## Given exercise
Turn the records starting with the line that contains "Close the Halloween" and going on through the line that contains "pos(587,17)", both included, into a Markdown table with the columns Row and Line, giving each line a row number and leaving out blank lines.

## Data in this exercise
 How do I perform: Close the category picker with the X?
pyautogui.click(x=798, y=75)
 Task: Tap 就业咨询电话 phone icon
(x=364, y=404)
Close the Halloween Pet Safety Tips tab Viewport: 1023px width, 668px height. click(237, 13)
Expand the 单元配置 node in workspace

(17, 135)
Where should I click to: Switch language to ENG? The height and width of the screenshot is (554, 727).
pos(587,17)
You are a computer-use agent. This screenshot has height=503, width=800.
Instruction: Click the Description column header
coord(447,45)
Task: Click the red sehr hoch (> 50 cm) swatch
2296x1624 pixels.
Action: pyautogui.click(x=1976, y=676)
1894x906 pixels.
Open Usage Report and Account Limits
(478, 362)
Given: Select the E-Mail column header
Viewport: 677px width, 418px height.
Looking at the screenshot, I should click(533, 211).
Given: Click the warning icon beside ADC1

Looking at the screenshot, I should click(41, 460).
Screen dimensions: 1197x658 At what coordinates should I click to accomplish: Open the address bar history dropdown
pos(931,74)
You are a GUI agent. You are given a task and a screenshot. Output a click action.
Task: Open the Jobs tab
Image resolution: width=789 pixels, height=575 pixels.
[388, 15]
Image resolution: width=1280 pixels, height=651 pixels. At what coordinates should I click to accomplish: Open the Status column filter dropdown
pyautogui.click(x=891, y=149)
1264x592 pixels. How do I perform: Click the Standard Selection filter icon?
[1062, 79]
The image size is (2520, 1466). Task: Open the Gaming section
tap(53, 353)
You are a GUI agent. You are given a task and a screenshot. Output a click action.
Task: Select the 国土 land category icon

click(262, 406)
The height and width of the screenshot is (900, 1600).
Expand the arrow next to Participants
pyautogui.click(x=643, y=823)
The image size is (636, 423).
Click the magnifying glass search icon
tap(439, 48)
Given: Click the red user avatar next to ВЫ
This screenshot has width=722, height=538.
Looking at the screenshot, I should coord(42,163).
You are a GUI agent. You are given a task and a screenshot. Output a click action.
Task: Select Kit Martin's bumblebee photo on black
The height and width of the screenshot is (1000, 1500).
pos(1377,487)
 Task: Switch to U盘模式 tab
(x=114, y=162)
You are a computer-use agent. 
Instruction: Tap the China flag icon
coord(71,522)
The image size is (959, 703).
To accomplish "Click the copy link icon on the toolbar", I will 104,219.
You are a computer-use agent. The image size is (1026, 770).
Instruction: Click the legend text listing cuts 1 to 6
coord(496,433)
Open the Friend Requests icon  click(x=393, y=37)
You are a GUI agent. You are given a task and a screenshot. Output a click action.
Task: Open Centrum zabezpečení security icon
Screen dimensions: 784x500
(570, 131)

## Complete output
| Row | Line |
|---|---|
| 1 | Close the Halloween Pet Safety Tips tab Viewport: 1023px width, 668px height. click(237, 13) |
| 2 | Expand the 单元配置 node in workspace |
| 3 | (17, 135) |
| 4 | Where should I click to: Switch language to ENG? The height and width of the screenshot is (554, 727). |
| 5 | pos(587,17) |